Herby Fortunat

Personal information
- Date of birth: 28 June 1982 (age 44)
- Place of birth: Port-au-Prince, Haiti
- Height: 1.80 m (5 ft 11 in)
- Position: Forward

Senior career*
- Years: Team / Apps / (Gls)
- 2000–2001: Sochaux B / 0 / (0)
- 2001–2002: CO Châlons
- 2002–2003: US Joué-lès-Tours
- 2003–2004: FC Bulle / 12 / (2)
- 2004–2005: YF Juventus / 15 / (4)
- 2005–2006: Besa Kavajë / 27 / (10)
- 2006–2007: Entente SSG / 21 / (3)
- 2007–2008: Besa Kavajë / 10 / (0)
- 2008: Gamlakarleby BK / 0 / (0)
- 2008–2008: Besa Kavajë / 43 / (13)
- 2011–2012: Can Tho / 0 / (0)
- 2013: KF Tirana / 3 / (0)

International career
- France U16 / 2 / (0)
- 2006: Congo / 3 / (0)

= Herby Fortunat =

Congolese footballer (born 1982)

Herby Fortunat (born 28 June 1982) is a Congolese former professional footballer who played as a forward.

==Club career==
Born in Port-au-Prince, Haiti, Fortunat was raised in France.

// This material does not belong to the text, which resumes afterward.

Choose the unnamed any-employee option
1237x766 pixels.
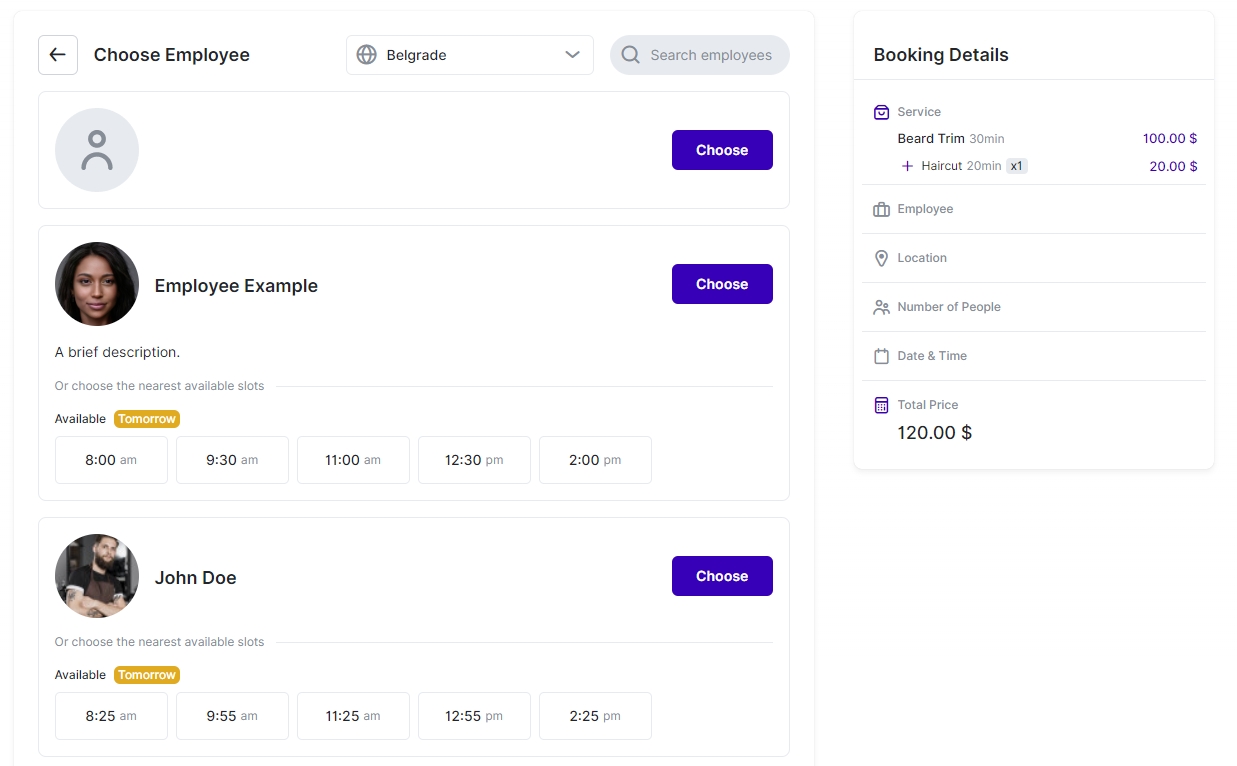(721, 150)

He began his professional career with FC Sochaux-Montbéliard at age 18, but never played for the club's first team. He would play in the Championnat de France amateur and Swiss Challenge League before signing with Albanian Superliga side Besa Kavajë in 2005. After scoring ten goals for Besa, he signed with Championnat National side L'Entente SSG in July 2006.

On 29 January 2013, Fortunat signed with KF Tirana for an undisclosed fee. He was presented to the media in the next day.

==International career==
Fortunat played twice for the France U16 national team before opting to play for the senior Congo national team in 2006. He made three appearances for Congo-Brazzaville.